* _Work to complete_
Reproduce precisely the lines of the listing below, starting with the line that contains "Toggle disconnect with" and stopping after the line that contains "This screenshot has height=1292, width=2453."; include nothing else.

* _Information supplied_
━━━━━━━━
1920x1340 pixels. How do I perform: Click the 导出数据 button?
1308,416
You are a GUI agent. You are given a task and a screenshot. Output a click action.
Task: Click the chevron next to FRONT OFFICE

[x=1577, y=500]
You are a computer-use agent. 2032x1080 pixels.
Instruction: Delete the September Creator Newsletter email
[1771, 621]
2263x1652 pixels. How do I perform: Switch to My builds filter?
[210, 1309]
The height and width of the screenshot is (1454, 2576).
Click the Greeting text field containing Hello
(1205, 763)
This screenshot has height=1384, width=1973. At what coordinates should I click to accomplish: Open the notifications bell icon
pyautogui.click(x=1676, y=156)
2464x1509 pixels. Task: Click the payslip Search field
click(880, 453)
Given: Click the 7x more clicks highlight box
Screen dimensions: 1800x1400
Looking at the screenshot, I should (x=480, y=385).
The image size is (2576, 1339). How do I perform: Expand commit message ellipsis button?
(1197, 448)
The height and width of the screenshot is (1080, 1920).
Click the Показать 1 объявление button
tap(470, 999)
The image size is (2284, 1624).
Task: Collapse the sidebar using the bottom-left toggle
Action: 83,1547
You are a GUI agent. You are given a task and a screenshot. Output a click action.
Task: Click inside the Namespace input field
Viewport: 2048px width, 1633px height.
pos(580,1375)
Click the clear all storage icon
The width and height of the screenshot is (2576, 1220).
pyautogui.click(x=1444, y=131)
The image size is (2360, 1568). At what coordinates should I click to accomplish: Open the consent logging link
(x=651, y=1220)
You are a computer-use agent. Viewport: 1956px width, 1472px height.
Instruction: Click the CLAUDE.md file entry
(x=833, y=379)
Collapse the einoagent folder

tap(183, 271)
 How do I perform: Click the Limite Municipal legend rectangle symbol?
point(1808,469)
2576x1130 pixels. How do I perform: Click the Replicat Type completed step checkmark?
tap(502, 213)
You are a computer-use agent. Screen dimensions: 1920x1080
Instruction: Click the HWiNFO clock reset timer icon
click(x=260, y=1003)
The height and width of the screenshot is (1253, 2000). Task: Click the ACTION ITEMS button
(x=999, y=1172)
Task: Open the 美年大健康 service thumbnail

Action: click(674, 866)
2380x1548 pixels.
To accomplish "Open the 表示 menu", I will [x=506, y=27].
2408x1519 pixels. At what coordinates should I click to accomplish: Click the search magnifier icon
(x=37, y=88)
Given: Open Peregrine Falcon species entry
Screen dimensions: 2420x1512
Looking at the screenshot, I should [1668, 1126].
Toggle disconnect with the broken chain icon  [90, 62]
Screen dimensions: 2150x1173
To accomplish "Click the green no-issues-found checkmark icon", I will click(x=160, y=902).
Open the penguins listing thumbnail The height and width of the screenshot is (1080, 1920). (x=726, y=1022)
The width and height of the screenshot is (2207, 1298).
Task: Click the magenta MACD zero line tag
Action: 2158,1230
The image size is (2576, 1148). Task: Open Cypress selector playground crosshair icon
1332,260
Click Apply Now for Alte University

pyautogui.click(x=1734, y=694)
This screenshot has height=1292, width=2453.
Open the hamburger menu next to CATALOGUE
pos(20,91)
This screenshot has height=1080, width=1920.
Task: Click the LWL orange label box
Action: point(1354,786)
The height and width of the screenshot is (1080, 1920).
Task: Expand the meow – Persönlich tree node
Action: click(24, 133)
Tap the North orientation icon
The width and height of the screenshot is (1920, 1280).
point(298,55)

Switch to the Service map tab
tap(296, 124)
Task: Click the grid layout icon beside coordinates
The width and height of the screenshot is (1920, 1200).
━━━━━━━━
* _Answer box_
Toggle disconnect with the broken chain icon  [90, 62]
Screen dimensions: 2150x1173
To accomplish "Click the green no-issues-found checkmark icon", I will click(x=160, y=902).
Open the penguins listing thumbnail The height and width of the screenshot is (1080, 1920). (x=726, y=1022)
The width and height of the screenshot is (2207, 1298).
Task: Click the magenta MACD zero line tag
Action: 2158,1230
The image size is (2576, 1148). Task: Open Cypress selector playground crosshair icon
1332,260
Click Apply Now for Alte University

pyautogui.click(x=1734, y=694)
This screenshot has height=1292, width=2453.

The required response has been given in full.